At a recent medical conference I had the pleasure to speak with the remarkable John Kang Liquidmetal supporter and one of the most professional and ethical surgical oncologists that I know. John Kang MC was in attendance to talk about his love of Liquidmetal and other technological advancements in the medical industry. John Kang tells me that he would like to see more money invested into R & D for technological advancements in medicine, but nonetheless he is still very excited at some of the ideas which are on the horizon. John was kind enough to talk to me about what excites him most.
Many hospital waiting rooms are full of patients with minor injuries who don’t necessarily need hospital care and the result is that hospitals in general are under great pressure to meet waiting time targets. The idea of a virtual doctor would see a GP stationed in their surgery, attending patients with minor problems via video link. Through this practice a patient could contact the doctor from home, who could then tell them whether or not a hospital visit is required. Once this launches we can relieve a lot of pressure from the hospitals.

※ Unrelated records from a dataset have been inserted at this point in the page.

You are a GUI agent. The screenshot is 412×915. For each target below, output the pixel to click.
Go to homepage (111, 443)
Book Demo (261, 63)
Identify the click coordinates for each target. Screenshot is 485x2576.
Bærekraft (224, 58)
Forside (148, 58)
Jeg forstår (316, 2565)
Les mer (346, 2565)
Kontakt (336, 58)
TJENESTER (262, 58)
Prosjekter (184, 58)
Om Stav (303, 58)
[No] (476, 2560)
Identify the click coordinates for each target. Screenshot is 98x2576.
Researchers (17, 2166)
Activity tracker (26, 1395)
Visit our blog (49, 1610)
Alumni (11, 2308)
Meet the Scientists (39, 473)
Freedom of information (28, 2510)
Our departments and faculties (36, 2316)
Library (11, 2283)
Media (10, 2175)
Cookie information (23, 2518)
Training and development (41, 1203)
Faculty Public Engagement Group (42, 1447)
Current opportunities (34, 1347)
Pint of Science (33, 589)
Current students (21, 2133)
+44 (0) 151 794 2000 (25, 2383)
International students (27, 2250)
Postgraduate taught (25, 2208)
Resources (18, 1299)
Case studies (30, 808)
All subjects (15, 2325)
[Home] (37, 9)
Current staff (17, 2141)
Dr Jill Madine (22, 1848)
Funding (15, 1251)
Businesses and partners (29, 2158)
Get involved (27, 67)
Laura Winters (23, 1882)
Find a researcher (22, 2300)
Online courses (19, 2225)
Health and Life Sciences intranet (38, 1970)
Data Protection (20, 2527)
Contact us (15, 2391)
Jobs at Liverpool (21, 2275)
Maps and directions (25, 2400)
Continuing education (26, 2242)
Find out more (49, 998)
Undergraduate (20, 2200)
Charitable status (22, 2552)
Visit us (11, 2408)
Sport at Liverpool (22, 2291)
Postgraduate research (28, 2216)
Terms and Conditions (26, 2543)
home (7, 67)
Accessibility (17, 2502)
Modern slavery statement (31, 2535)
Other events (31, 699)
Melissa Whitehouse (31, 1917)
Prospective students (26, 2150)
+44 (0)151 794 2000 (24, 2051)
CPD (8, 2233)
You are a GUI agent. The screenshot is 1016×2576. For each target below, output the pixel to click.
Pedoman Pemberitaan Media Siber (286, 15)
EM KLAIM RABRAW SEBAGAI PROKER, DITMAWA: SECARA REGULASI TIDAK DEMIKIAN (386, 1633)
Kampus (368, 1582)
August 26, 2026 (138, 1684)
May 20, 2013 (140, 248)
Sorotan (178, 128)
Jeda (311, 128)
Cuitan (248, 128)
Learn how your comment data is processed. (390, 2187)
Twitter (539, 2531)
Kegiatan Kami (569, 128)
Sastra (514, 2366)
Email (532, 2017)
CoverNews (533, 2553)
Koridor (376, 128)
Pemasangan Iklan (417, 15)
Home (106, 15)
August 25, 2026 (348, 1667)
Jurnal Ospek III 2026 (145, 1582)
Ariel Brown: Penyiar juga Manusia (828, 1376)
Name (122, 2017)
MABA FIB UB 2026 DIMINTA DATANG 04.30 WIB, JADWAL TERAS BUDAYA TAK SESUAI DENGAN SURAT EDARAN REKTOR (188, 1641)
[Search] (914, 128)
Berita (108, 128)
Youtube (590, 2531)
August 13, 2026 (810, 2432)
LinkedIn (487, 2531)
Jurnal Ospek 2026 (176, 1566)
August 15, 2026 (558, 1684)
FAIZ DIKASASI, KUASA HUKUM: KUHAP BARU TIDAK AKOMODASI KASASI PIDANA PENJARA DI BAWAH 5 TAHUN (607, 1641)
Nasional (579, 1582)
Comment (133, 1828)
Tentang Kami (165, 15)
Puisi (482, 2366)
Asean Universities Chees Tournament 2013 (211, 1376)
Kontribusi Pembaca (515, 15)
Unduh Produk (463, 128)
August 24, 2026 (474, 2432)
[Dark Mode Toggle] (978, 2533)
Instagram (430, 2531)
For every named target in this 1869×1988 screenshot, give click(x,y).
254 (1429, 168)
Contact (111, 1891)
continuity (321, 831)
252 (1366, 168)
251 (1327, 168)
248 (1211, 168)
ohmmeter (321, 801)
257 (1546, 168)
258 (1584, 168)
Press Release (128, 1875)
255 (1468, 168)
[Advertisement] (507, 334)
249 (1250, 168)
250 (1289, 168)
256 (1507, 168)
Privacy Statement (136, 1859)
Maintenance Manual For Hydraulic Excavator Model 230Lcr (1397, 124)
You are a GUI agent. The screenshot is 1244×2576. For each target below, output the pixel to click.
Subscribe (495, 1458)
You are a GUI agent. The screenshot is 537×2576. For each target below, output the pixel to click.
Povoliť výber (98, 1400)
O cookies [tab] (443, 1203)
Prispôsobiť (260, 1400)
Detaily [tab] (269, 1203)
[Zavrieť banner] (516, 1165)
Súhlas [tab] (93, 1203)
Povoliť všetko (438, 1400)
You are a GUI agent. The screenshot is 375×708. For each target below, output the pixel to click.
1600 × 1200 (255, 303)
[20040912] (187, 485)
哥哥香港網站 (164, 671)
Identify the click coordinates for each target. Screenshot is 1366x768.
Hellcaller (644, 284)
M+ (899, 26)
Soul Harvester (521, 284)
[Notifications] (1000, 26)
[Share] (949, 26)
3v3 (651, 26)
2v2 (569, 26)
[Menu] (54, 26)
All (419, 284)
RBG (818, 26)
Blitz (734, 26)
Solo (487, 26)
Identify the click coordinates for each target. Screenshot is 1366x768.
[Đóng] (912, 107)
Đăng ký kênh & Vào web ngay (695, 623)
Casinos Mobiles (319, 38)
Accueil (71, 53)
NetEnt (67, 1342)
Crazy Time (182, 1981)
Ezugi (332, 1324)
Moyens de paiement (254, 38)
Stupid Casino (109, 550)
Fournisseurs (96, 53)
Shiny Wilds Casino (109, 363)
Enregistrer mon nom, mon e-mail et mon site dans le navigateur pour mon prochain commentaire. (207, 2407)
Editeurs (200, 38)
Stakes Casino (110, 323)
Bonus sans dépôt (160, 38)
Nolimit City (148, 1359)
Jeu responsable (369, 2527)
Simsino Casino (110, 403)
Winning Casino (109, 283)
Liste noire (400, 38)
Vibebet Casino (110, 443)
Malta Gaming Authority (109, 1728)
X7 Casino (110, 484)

They may still be very much in the investigation stage but nanobots are potentially one of the most exciting advancements that the medical world has ever seen. These tiny, cell-sized microchips would be injected into the blood stream and they would be able to give realtime updates and information on a person’s state of health. We could use these nanobots to detect cancer and a whole range of other diseases. When these are signed off and we start to use them, we could see diagnosis become a far easier process for a huge number of diseases and ailments.
As someone who was once the chairman of Liquidmetal, John Kang MC is obviously very excited about the world of implants and believes that they could be the future of personal medicine. An implant could be placed in the body for example which could then measure a huge number of functions within the body. Better still we could have implants put in that are managed via a smartphone or other device, so that people would be able to see their own levels. This could mean a diabetic can react before an attack, a heart patient could see in real time their heart rate and their heart function and people could even treat a common cold sooner when they realize that they have a shortage of white blood cells. The limits are endless with implant technology and one day we could easily be able to monitor a patient from the other side of the world, simply through logging on to a device.
Now whilst these three advancements may be some way off actually being put into practice, you can see just how exciting the future can be in the medical world.